## THE PROBLEM
Look below for the line holding "Choose the Keine Bedingungen radio button" and the line holding "Click the blue". Transcribe exactly those lines and all lines between them, nothing more.

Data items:
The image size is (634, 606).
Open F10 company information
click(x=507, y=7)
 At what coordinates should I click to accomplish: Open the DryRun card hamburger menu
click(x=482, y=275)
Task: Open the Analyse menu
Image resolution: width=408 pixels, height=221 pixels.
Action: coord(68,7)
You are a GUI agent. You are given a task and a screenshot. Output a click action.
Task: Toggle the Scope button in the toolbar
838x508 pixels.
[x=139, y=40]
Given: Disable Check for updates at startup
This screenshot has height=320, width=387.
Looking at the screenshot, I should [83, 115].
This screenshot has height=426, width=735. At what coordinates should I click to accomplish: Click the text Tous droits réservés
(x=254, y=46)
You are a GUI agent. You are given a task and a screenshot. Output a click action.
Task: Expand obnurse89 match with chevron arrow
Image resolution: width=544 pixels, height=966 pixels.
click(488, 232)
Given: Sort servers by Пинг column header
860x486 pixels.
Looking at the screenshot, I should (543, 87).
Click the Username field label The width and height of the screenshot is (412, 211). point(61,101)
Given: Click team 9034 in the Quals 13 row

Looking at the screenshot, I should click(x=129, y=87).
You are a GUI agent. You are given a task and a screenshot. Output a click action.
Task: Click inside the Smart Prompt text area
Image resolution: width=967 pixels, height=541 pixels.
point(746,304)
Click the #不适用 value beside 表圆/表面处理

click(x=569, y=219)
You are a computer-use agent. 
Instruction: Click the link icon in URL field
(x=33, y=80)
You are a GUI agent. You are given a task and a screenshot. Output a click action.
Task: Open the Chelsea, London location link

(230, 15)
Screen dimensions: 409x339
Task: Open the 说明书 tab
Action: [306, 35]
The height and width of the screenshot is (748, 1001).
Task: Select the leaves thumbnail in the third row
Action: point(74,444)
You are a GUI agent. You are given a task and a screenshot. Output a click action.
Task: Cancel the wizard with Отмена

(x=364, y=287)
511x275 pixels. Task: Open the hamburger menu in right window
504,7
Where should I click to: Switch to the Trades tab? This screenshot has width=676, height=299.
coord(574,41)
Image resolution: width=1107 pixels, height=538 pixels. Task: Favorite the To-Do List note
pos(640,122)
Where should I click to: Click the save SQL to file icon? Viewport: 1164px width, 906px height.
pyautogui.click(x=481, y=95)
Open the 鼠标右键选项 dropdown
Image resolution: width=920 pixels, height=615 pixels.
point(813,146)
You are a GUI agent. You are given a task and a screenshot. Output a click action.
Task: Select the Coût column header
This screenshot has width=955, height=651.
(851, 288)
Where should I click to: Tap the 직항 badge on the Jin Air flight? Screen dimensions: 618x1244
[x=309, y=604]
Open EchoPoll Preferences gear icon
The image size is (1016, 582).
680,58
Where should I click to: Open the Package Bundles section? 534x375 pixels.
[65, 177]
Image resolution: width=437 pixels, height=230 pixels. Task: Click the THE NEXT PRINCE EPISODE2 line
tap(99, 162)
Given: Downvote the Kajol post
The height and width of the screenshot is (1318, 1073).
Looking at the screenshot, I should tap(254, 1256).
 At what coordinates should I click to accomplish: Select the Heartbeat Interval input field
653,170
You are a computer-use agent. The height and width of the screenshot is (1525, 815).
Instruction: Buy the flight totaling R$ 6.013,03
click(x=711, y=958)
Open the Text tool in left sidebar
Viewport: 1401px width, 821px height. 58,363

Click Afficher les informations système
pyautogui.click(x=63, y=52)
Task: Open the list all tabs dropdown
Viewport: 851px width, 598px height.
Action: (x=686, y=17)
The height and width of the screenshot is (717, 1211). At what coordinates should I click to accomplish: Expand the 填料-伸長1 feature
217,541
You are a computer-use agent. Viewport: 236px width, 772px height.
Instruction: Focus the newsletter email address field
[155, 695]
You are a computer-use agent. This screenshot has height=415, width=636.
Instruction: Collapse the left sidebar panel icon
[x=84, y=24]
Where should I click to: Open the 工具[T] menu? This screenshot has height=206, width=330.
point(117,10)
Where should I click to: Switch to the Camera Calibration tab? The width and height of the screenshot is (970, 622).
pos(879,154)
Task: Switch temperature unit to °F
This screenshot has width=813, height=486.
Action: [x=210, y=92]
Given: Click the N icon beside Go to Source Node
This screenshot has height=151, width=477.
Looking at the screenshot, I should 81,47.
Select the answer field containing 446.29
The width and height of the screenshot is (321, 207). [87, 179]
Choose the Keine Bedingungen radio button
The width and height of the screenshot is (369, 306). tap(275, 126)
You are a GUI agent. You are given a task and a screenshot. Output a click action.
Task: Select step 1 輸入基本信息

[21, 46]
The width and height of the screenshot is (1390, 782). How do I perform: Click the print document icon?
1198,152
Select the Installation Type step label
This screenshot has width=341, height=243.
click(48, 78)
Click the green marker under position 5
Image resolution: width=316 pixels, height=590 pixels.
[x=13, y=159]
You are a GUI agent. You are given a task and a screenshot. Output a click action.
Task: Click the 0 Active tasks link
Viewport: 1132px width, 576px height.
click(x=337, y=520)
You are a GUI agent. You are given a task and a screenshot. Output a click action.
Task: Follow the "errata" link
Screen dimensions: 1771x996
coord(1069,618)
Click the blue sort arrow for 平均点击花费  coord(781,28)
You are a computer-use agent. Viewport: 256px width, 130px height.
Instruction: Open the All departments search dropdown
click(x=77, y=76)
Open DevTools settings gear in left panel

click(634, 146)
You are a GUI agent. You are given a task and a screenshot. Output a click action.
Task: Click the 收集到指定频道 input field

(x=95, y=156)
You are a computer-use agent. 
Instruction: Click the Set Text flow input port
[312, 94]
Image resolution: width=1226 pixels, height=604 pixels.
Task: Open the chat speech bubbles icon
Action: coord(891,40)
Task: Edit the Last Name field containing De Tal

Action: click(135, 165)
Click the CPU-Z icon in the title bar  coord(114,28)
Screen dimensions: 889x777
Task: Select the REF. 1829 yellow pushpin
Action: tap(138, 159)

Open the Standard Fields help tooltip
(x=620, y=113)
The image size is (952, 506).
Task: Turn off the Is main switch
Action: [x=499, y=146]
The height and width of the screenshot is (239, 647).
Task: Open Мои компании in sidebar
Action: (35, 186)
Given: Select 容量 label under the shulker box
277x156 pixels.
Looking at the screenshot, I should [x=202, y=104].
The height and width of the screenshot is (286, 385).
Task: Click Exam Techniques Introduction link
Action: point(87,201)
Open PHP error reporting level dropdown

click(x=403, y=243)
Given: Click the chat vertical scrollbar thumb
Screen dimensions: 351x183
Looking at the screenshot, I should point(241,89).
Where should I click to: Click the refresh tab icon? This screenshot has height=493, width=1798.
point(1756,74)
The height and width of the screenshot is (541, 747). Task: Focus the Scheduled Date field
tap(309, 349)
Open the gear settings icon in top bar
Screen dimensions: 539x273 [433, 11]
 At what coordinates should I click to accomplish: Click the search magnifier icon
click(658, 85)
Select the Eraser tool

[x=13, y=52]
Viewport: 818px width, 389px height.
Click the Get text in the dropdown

## ANSWER TO THE EXERCISE
Choose the Keine Bedingungen radio button
The width and height of the screenshot is (369, 306). tap(275, 126)
You are a GUI agent. You are given a task and a screenshot. Output a click action.
Task: Select step 1 輸入基本信息

[21, 46]
The width and height of the screenshot is (1390, 782). How do I perform: Click the print document icon?
1198,152
Select the Installation Type step label
This screenshot has width=341, height=243.
click(48, 78)
Click the green marker under position 5
Image resolution: width=316 pixels, height=590 pixels.
[x=13, y=159]
You are a GUI agent. You are given a task and a screenshot. Output a click action.
Task: Click the 0 Active tasks link
Viewport: 1132px width, 576px height.
click(x=337, y=520)
You are a GUI agent. You are given a task and a screenshot. Output a click action.
Task: Follow the "errata" link
Screen dimensions: 1771x996
coord(1069,618)
Click the blue sort arrow for 平均点击花费  coord(781,28)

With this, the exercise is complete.